> _Task brief_: Please write out exactly the lines of the data below from the line holding "Viewport: 1495px width, 812px height." through the line holding "Given: Click the up arrow task list icon", and leave out the rest.

(Saved data entries)
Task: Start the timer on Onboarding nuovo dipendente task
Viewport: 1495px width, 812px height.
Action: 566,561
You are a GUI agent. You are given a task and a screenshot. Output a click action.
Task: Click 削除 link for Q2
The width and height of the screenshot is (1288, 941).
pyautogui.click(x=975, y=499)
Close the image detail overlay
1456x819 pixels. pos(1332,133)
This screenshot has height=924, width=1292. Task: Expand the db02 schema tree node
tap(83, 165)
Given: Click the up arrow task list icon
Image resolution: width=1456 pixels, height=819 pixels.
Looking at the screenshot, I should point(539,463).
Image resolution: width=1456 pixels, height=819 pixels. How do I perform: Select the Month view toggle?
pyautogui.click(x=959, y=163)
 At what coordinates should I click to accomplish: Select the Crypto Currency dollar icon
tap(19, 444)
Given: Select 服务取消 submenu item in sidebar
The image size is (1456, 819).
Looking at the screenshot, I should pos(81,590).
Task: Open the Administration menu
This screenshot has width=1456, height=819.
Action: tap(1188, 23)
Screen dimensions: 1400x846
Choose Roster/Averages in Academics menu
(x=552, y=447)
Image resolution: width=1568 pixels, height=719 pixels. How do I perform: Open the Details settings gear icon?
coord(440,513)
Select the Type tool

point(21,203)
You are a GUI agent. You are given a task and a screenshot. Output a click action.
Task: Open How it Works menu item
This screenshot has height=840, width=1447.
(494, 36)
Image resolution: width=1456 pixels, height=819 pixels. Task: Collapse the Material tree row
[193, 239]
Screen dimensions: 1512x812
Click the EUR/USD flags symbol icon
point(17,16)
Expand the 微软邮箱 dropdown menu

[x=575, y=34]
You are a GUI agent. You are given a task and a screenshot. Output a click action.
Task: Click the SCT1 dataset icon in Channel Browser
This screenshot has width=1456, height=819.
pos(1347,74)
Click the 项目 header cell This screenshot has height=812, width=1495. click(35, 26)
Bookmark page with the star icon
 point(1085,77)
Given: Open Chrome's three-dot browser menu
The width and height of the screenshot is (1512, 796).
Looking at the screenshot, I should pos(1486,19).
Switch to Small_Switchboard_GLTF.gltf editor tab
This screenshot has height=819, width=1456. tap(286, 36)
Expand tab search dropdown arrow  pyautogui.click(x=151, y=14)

> _Expected answer_:
Viewport: 1495px width, 812px height.
Action: 566,561
You are a GUI agent. You are given a task and a screenshot. Output a click action.
Task: Click 削除 link for Q2
The width and height of the screenshot is (1288, 941).
pyautogui.click(x=975, y=499)
Close the image detail overlay
1456x819 pixels. pos(1332,133)
This screenshot has height=924, width=1292. Task: Expand the db02 schema tree node
tap(83, 165)
Given: Click the up arrow task list icon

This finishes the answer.